_What is expected:_
Copy each of the following lines word for word.

_Record set:_
##########
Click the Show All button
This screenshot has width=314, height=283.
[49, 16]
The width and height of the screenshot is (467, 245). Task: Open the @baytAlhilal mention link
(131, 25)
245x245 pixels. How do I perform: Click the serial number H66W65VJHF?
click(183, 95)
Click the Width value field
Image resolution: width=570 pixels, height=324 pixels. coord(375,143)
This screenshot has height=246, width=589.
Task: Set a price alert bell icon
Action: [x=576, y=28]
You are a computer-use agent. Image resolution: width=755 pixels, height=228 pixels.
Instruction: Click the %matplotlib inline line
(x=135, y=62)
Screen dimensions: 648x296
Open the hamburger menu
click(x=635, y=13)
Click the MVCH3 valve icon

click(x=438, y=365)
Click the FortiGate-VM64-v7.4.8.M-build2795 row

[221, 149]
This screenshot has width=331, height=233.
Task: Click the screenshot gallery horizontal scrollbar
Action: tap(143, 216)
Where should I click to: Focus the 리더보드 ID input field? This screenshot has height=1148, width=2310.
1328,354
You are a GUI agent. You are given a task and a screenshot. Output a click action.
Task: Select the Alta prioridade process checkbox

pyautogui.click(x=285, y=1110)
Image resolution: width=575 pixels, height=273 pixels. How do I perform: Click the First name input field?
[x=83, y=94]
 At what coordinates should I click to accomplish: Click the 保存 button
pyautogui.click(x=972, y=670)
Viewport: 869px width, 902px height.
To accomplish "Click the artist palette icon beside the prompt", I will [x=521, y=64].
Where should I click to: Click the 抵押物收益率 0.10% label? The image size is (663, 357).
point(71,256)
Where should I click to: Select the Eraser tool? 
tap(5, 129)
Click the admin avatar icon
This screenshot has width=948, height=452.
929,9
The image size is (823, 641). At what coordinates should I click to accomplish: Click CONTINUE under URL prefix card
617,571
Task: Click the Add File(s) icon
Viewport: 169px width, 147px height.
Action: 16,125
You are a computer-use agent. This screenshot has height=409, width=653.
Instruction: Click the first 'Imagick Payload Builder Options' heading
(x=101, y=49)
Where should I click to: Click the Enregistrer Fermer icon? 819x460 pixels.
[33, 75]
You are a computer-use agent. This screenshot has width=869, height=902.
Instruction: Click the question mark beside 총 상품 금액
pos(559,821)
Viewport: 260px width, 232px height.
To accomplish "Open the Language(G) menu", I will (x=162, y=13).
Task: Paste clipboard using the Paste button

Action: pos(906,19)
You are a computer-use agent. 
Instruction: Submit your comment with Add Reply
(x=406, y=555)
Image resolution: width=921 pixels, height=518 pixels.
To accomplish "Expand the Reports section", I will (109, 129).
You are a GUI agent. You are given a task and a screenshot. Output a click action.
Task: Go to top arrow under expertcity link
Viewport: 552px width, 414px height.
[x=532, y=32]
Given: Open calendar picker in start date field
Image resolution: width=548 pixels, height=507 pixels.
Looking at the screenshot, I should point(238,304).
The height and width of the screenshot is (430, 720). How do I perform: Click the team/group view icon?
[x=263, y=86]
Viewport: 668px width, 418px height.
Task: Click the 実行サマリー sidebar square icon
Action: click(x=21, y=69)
##########
_Exercise response:_
Click the Show All button
This screenshot has width=314, height=283.
[49, 16]
The width and height of the screenshot is (467, 245). Task: Open the @baytAlhilal mention link
(131, 25)
245x245 pixels. How do I perform: Click the serial number H66W65VJHF?
click(183, 95)
Click the Width value field
Image resolution: width=570 pixels, height=324 pixels. coord(375,143)
This screenshot has height=246, width=589.
Task: Set a price alert bell icon
Action: [x=576, y=28]
You are a computer-use agent. Image resolution: width=755 pixels, height=228 pixels.
Instruction: Click the %matplotlib inline line
(x=135, y=62)
Screen dimensions: 648x296
Open the hamburger menu
click(x=635, y=13)
Click the MVCH3 valve icon

click(x=438, y=365)
Click the FortiGate-VM64-v7.4.8.M-build2795 row

[221, 149]
This screenshot has width=331, height=233.
Task: Click the screenshot gallery horizontal scrollbar
Action: tap(143, 216)
Where should I click to: Focus the 리더보드 ID input field? This screenshot has height=1148, width=2310.
1328,354
You are a GUI agent. You are given a task and a screenshot. Output a click action.
Task: Select the Alta prioridade process checkbox

pyautogui.click(x=285, y=1110)
Image resolution: width=575 pixels, height=273 pixels. How do I perform: Click the First name input field?
[x=83, y=94]
 At what coordinates should I click to accomplish: Click the 保存 button
pyautogui.click(x=972, y=670)
Viewport: 869px width, 902px height.
To accomplish "Click the artist palette icon beside the prompt", I will [x=521, y=64].
Where should I click to: Click the 抵押物收益率 0.10% label? The image size is (663, 357).
point(71,256)
Where should I click to: Select the Eraser tool? 
tap(5, 129)
Click the admin avatar icon
This screenshot has width=948, height=452.
929,9
The image size is (823, 641). At what coordinates should I click to accomplish: Click CONTINUE under URL prefix card
617,571
Task: Click the Add File(s) icon
Viewport: 169px width, 147px height.
Action: 16,125
You are a computer-use agent. This screenshot has height=409, width=653.
Instruction: Click the first 'Imagick Payload Builder Options' heading
(x=101, y=49)
Where should I click to: Click the Enregistrer Fermer icon? 819x460 pixels.
[33, 75]
You are a computer-use agent. This screenshot has width=869, height=902.
Instruction: Click the question mark beside 총 상품 금액
pos(559,821)
Viewport: 260px width, 232px height.
To accomplish "Open the Language(G) menu", I will (x=162, y=13).
Task: Paste clipboard using the Paste button

Action: pos(906,19)
You are a computer-use agent. 
Instruction: Submit your comment with Add Reply
(x=406, y=555)
Image resolution: width=921 pixels, height=518 pixels.
To accomplish "Expand the Reports section", I will (109, 129).
You are a GUI agent. You are given a task and a screenshot. Output a click action.
Task: Go to top arrow under expertcity link
Viewport: 552px width, 414px height.
[x=532, y=32]
Given: Open calendar picker in start date field
Image resolution: width=548 pixels, height=507 pixels.
Looking at the screenshot, I should point(238,304).
The height and width of the screenshot is (430, 720). How do I perform: Click the team/group view icon?
[x=263, y=86]
Viewport: 668px width, 418px height.
Task: Click the 実行サマリー sidebar square icon
Action: click(x=21, y=69)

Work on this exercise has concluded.